Setelah TUHAN mengucapkan firman itu kepada Ayub, maka firman TUHAN kepada Elifas, orang Teman: “Murka-Ku menyala terhadap engkau dan terhadap kedua sahabatmu, karena kamu tidak berkata benar tentang Aku seperti hamba-Ku Ayub.
Oleh sebab itu, ambillah tujuh ekor lembu jantan dan tujuh ekor domba jantan dan pergilah kepada hamba-Ku Ayub, lalu persembahkanlah semuanya itu sebagai korban bakaran untuk dirimu, dan baiklah hamba-Ku Ayub meminta doa untuk kamu, karena hanya permintaannyalah yang akan Kuterima, supaya Aku tidak melakukan aniaya terhadap kamu, sebab kamu tidak berkata benar tentang Aku seperti hamba-Ku Ayub.”
Maka pergilah Elifas, orang Teman, Bildad, orang Suah, dan Zofar, orang Naama, lalu mereka melakukan seperti apa yang difirmankan TUHAN kepada mereka. Dan TUHAN menerima permintaan Ayub.

Lalu TUHAN memulihkan keadaan Ayub, setelah ia meminta doa untuk sahabat-sahabatnya, dan TUHAN memberikan kepada Ayub dua kali lipat dari segala kepunyaannya dahulu.

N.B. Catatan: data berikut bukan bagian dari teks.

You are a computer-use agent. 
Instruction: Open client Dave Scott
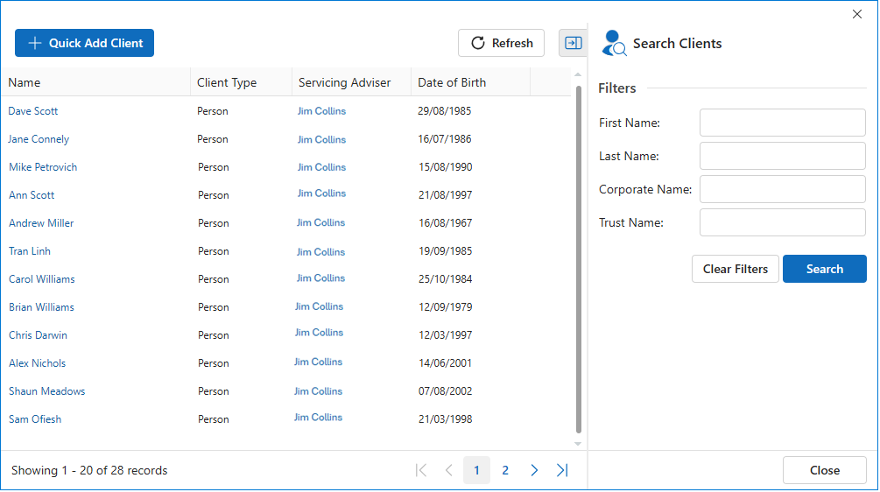(33, 111)

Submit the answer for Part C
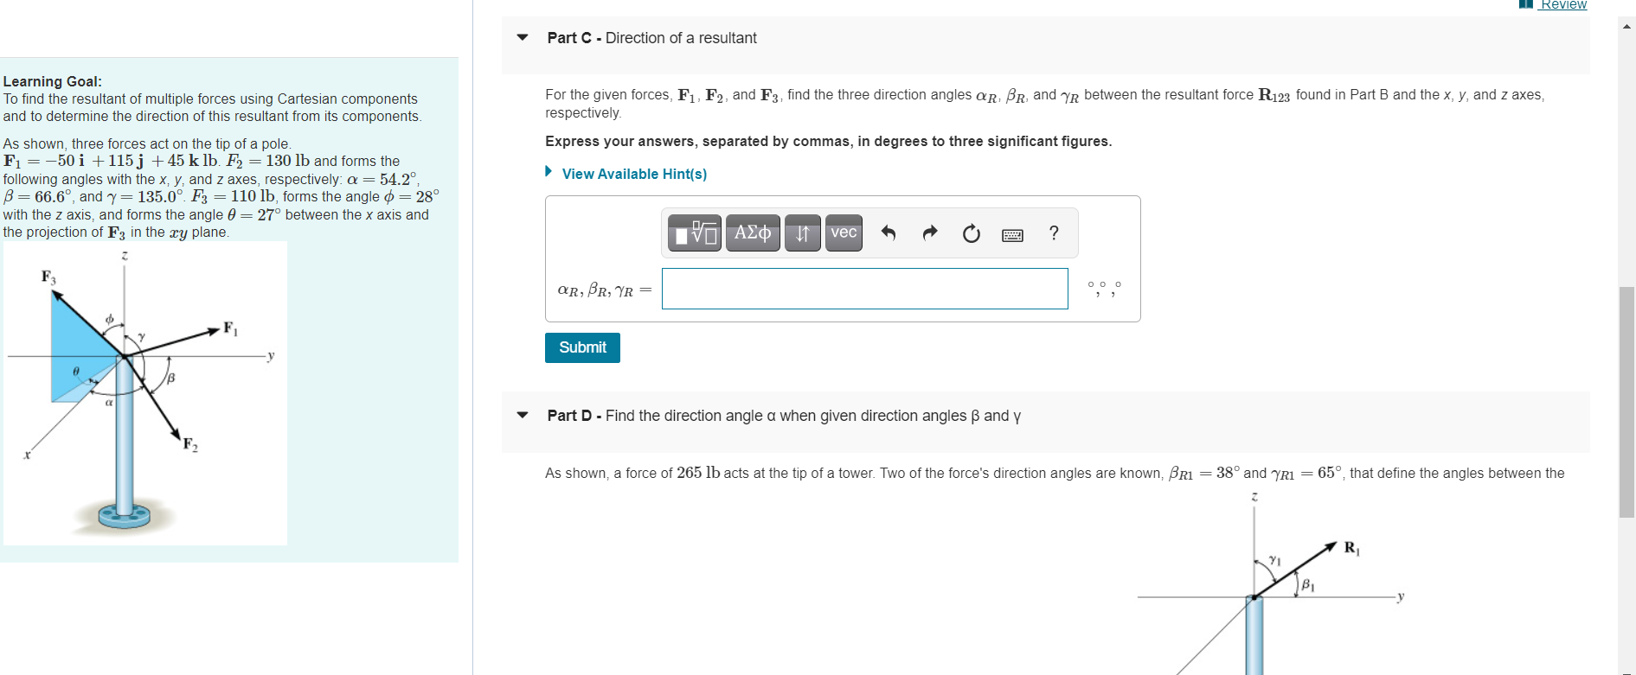coord(581,347)
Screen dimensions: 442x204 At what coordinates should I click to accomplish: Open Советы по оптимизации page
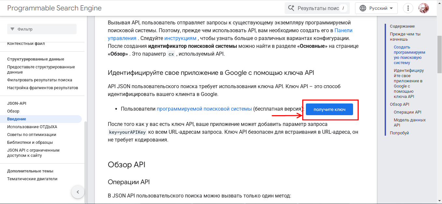pos(32,135)
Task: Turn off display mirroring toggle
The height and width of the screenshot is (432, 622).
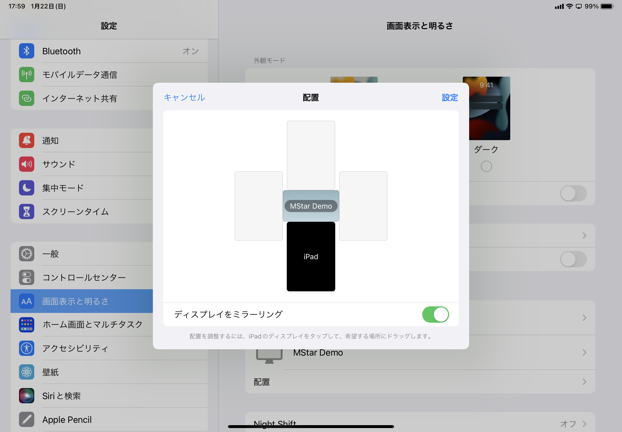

Kemudian datanglah kepadanya semua saudaranya laki-laki dan perempuan dan semua kenalannya yang lama, dan makan bersama-sama dengan dia di rumahnya. Mereka menyatakan turut berdukacita dan menghibur dia oleh karena segala malapetaka yang telah ditimpakan TUHAN kepadanya, dan mereka masing-masing memberi dia uang satu kesita dan sebuah cincin emas.
TUHAN memberkati Ayub dalam hidupnya yang selanjutnya lebih dari pada dalam hidupnya yang dahulu; ia mendapat empat belas ribu ekor kambing domba, dan enam ribu unta, seribu pasang lembu, dan seribu ekor keledai betina.
Ia juga mendapat tujuh orang anak laki-laki dan tiga orang anak perempuan;
dan anak perempuan yang pertama diberinya nama Yemima, yang kedua Kezia dan yang ketiga Kerenhapukh.
Di seluruh negeri tidak terdapat perempuan yang secantik anak-anak Ayub, dan mereka diberi ayahnya milik pusaka di tengah-tengah saudara-saudaranya laki-laki.
Sesudah itu Ayub masih hidup seratus empat puluh tahun lamanya; ia melihat anak-anaknya dan cucu-cucunya sampai keturunan yang keempat.
Maka matilah Ayub, tua dan lanjut umur.